• [Exercise text]:
Monday, August 15, 2005

Excess

I can't stop eating sugar.

Now, I don't necessarily mean Ding Dongs or Ho Hos. I am not asking you to picture me at my worst, hiding in the treehouse, wolfing down my seventh little apple fruit pie thingie that comes in the green wrapper in the gas station. There was a run-in with peanut butter chocolate chip cookies from Trader Joe's recently, sure, but the sugar that I'm mostly talking about is fruit sugar.

I can't get enough of it.

At every pause in my day, my thoughts turn to what fruit I have in the fridge and if it would dull my desires. So far I've been through honeydew, pineapple, peaches, red grapes, dried cranberries, and kiwi. Nothing can soothe the beast for more than 30 minutes.

I need sugar.

I am thinking that my body is hurting right now. I think it might be depleted of almost everything, and cantaloupe is the only thing that can replenish this barren landscape that is my person. Or maybe kumquats. Or strawberries.

The longing I have had for mashed potatoes in my belly has even disappeared. Carbs can't help me now. I need SUGAR and carbs. In my bloodstream. In my face. For the reals.

• [Data section]:

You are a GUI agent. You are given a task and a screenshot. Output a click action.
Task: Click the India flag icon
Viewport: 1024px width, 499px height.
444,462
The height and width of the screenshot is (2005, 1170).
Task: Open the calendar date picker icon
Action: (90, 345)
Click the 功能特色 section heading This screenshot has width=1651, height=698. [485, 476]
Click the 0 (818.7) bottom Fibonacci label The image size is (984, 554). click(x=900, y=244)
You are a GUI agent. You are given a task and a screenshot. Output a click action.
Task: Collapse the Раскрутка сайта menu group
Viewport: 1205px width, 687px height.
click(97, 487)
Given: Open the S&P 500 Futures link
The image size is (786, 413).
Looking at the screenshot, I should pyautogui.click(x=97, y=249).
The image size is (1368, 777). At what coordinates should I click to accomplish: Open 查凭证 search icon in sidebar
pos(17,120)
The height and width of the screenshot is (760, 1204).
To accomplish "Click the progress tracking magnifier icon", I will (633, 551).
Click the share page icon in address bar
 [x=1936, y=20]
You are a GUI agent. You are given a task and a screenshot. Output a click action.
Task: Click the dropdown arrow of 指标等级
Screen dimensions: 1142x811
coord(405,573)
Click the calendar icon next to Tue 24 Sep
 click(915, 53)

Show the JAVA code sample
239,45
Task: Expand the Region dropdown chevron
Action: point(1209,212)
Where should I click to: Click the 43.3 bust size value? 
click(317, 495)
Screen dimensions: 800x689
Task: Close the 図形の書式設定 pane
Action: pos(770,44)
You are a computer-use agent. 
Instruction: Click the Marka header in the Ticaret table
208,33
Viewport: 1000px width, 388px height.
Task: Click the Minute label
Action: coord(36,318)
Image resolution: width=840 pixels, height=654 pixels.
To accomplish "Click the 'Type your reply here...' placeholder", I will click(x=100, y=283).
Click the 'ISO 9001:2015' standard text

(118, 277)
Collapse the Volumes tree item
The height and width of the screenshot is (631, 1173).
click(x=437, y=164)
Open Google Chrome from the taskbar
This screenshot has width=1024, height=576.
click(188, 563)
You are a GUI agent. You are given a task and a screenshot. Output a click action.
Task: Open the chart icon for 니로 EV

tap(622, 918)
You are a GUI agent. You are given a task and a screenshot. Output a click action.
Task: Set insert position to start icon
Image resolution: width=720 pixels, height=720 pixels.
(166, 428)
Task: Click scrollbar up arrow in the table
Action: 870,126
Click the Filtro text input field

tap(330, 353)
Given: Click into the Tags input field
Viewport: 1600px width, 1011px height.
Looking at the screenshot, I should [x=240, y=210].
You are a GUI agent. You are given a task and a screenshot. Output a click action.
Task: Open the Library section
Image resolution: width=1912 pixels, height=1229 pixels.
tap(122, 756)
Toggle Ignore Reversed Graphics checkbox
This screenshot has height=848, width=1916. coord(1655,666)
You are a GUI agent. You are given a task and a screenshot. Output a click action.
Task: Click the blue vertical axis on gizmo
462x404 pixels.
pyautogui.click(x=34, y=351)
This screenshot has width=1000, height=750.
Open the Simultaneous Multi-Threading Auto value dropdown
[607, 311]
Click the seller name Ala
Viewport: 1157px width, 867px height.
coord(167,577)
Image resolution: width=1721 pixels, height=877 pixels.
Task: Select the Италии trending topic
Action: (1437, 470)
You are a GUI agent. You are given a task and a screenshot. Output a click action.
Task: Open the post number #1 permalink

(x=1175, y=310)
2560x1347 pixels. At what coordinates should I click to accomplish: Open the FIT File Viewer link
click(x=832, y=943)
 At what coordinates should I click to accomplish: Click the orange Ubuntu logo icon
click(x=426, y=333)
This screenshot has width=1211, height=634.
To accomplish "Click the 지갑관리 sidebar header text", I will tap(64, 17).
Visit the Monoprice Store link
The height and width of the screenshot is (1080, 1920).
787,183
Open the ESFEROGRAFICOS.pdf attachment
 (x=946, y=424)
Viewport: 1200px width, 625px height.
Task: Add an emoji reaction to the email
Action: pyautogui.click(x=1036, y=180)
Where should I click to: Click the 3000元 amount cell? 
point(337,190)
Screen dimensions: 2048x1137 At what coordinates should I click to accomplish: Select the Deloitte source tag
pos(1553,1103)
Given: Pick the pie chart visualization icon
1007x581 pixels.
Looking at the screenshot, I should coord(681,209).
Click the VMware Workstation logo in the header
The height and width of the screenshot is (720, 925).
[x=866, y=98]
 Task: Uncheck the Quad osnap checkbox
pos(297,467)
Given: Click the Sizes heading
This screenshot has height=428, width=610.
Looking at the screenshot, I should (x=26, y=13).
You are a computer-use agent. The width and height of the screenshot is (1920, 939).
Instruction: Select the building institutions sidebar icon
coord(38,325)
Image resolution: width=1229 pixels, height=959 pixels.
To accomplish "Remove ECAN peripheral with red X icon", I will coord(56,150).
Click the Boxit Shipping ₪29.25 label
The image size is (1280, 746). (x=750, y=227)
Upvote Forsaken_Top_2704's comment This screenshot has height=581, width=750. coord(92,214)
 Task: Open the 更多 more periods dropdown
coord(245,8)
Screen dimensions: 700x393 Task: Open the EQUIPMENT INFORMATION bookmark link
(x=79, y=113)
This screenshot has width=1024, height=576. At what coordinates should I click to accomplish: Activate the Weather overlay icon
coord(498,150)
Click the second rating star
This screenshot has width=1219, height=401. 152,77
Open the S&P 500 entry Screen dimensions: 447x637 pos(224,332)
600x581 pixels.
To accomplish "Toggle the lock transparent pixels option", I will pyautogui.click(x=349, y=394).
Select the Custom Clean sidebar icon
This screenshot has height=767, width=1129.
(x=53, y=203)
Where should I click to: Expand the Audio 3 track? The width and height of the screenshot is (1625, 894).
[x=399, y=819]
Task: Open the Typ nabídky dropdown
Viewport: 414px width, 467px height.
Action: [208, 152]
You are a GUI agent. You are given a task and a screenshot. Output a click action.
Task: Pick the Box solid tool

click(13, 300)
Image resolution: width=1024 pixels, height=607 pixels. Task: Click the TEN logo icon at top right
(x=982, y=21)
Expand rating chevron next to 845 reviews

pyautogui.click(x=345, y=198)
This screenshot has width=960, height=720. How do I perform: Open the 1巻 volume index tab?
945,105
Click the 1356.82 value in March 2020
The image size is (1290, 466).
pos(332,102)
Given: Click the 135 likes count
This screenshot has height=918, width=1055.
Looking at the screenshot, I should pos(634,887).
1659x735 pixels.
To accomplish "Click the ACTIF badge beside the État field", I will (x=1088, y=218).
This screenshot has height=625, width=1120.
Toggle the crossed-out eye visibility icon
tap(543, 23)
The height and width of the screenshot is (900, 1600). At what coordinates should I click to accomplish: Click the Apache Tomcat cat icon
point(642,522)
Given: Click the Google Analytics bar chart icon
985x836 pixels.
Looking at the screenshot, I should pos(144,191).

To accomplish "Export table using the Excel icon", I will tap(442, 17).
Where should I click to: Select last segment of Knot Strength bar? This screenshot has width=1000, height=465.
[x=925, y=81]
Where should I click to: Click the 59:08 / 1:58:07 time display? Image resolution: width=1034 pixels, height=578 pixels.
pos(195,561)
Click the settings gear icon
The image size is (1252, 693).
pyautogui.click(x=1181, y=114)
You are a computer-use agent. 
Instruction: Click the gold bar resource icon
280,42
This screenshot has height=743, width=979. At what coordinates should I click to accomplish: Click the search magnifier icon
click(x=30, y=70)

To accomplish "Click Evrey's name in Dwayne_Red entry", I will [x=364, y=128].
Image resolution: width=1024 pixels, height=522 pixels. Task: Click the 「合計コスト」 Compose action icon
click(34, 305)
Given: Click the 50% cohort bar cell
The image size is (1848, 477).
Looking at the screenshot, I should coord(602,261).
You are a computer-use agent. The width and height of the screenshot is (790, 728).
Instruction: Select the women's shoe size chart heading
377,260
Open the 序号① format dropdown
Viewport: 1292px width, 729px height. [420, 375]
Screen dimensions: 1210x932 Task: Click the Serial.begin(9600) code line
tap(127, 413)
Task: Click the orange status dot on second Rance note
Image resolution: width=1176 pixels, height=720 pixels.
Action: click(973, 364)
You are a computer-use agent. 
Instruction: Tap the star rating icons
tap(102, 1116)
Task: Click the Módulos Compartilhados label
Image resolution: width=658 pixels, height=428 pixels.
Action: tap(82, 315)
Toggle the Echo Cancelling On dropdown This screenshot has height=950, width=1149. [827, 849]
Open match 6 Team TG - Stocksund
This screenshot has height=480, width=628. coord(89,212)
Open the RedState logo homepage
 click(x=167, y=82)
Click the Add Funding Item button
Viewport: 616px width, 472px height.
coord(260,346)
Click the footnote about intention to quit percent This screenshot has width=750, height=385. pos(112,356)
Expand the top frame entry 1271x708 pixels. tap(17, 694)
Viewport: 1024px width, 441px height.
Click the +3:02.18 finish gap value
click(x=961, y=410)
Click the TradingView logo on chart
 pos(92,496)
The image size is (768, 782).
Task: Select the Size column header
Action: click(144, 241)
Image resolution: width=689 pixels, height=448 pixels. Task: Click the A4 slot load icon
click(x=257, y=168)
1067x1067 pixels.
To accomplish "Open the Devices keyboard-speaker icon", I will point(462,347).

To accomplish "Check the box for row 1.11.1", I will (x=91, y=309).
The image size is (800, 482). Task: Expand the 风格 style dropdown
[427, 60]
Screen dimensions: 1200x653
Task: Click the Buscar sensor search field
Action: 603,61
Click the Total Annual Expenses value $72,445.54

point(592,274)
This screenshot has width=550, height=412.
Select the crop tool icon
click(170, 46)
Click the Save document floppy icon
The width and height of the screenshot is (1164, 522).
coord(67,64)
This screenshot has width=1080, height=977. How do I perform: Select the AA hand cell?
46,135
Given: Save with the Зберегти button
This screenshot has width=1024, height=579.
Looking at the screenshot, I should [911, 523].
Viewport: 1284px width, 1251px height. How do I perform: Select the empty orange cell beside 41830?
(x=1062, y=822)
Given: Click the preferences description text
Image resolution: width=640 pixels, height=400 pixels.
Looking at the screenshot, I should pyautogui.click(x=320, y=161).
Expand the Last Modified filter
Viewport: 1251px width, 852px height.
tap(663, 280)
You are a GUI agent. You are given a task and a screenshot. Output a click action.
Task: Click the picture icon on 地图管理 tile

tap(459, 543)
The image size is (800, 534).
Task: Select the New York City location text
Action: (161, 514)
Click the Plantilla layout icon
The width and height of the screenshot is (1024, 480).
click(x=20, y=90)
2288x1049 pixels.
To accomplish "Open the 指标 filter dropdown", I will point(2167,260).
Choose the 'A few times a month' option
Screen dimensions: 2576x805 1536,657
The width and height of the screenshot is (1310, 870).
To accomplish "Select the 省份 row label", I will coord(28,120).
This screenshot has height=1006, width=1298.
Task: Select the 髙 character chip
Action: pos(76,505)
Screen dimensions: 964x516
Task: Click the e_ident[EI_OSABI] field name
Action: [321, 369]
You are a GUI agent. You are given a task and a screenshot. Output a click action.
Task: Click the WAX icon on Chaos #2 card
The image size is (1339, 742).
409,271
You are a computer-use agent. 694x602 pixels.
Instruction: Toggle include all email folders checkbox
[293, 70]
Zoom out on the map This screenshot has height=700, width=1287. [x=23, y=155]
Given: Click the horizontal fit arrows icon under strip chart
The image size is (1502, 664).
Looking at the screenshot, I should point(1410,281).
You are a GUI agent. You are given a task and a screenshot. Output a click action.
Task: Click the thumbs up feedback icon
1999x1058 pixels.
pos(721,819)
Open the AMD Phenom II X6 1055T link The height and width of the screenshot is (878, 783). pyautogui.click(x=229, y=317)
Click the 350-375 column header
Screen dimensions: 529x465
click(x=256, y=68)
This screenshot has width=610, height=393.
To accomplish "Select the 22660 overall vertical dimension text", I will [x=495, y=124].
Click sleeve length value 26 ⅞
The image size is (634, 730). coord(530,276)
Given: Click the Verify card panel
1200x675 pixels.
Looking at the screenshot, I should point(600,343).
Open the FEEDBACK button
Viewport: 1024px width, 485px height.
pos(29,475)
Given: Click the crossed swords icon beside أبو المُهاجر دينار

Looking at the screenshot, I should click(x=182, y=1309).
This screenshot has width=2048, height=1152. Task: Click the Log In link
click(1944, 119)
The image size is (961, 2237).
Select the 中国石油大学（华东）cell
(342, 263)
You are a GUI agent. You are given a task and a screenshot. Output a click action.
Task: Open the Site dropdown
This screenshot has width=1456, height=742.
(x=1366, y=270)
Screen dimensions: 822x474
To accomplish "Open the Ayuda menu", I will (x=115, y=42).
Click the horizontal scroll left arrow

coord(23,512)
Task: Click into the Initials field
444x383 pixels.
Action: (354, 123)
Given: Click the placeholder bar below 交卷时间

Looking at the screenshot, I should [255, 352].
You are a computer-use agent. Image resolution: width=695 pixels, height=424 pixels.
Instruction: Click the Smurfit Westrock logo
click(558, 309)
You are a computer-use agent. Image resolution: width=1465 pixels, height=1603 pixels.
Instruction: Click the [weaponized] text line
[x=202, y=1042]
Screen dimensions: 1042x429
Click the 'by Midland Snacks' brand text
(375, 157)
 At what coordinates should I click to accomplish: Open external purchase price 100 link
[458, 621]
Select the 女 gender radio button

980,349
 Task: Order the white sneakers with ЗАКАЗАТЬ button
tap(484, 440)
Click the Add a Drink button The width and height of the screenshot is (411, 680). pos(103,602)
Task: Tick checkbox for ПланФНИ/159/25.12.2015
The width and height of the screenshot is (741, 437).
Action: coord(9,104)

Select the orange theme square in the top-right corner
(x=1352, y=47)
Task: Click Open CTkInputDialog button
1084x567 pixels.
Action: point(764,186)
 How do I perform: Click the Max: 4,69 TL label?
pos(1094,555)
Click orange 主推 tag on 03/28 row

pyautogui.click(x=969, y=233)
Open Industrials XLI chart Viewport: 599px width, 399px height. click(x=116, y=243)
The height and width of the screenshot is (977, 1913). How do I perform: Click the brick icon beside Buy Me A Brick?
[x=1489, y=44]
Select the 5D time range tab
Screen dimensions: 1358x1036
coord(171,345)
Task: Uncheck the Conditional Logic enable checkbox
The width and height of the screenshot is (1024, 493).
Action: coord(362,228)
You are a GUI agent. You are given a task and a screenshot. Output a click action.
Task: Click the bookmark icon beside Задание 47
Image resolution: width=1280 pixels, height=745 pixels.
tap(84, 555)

• [Aim of the exercise]:
In the post about sugar cravings, which store were the peanut butter chocolate chip cookies from?

• [Expected output]:
Trader Joe's